- [DESCRIPTION OF THE TASK]: Rewrite everything from the start of the items down to the line containing "point(131,12)" as a Markdown table with the columns Row and Line, one row number and one line per row, omitting blank lines.

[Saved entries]
# # # # # # #

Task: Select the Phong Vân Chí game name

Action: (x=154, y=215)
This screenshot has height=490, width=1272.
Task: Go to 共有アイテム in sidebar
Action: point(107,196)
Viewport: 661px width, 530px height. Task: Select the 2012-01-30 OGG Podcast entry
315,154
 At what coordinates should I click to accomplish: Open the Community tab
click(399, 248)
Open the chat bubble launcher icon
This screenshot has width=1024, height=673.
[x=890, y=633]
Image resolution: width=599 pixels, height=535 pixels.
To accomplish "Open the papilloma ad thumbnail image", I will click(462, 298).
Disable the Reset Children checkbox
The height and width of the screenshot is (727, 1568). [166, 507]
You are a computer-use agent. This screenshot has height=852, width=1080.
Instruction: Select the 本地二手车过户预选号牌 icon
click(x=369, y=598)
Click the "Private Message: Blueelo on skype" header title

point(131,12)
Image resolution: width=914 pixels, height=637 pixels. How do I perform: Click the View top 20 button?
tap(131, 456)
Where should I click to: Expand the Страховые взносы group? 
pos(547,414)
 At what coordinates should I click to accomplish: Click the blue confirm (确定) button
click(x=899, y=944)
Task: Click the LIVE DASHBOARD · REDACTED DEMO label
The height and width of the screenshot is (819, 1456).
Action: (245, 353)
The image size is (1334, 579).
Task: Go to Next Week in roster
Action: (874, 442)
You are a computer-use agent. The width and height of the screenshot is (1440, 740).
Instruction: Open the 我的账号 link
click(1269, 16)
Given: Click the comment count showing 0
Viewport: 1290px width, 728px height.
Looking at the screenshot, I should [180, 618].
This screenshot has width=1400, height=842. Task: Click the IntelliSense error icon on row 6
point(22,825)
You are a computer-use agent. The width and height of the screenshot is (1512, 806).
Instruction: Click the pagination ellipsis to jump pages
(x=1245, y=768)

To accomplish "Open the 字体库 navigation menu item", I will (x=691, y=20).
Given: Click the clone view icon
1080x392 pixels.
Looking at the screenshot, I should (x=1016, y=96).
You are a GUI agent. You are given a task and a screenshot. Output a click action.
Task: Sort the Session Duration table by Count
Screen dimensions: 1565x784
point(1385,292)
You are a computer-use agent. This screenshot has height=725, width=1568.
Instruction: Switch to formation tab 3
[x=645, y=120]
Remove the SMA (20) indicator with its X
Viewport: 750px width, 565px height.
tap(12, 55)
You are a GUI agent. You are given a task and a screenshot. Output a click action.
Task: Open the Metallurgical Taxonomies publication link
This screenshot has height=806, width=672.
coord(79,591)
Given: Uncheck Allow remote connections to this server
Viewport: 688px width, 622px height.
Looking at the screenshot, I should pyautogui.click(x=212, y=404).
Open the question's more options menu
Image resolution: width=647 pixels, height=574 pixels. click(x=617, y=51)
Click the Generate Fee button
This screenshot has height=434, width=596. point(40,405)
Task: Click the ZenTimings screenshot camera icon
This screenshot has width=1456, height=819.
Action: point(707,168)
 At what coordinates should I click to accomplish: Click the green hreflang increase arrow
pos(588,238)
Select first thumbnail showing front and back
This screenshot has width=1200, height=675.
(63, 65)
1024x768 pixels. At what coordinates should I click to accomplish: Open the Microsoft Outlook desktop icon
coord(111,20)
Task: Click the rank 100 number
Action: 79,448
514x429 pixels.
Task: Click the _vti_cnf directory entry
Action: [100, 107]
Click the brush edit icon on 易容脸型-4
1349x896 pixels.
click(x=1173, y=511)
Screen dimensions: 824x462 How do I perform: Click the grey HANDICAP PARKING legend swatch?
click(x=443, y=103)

# # # # # # #

- [EXERCISE RESULT]:
| Row | Line |
|---|---|
| 1 | Task: Select the Phong Vân Chí game name |
| 2 | Action: (x=154, y=215) |
| 3 | This screenshot has height=490, width=1272. |
| 4 | Task: Go to 共有アイテム in sidebar |
| 5 | Action: point(107,196) |
| 6 | Viewport: 661px width, 530px height. Task: Select the 2012-01-30 OGG Podcast entry |
| 7 | 315,154 |
| 8 |  At what coordinates should I click to accomplish: Open the Community tab |
| 9 | click(399, 248) |
| 10 | Open the chat bubble launcher icon |
| 11 | This screenshot has width=1024, height=673. |
| 12 | [x=890, y=633] |
| 13 | Image resolution: width=599 pixels, height=535 pixels. |
| 14 | To accomplish "Open the papilloma ad thumbnail image", I will click(462, 298). |
| 15 | Disable the Reset Children checkbox |
| 16 | The height and width of the screenshot is (727, 1568). [166, 507] |
| 17 | You are a computer-use agent. This screenshot has height=852, width=1080. |
| 18 | Instruction: Select the 本地二手车过户预选号牌 icon |
| 19 | click(x=369, y=598) |
| 20 | Click the "Private Message: Blueelo on skype" header title |
| 21 | point(131,12) |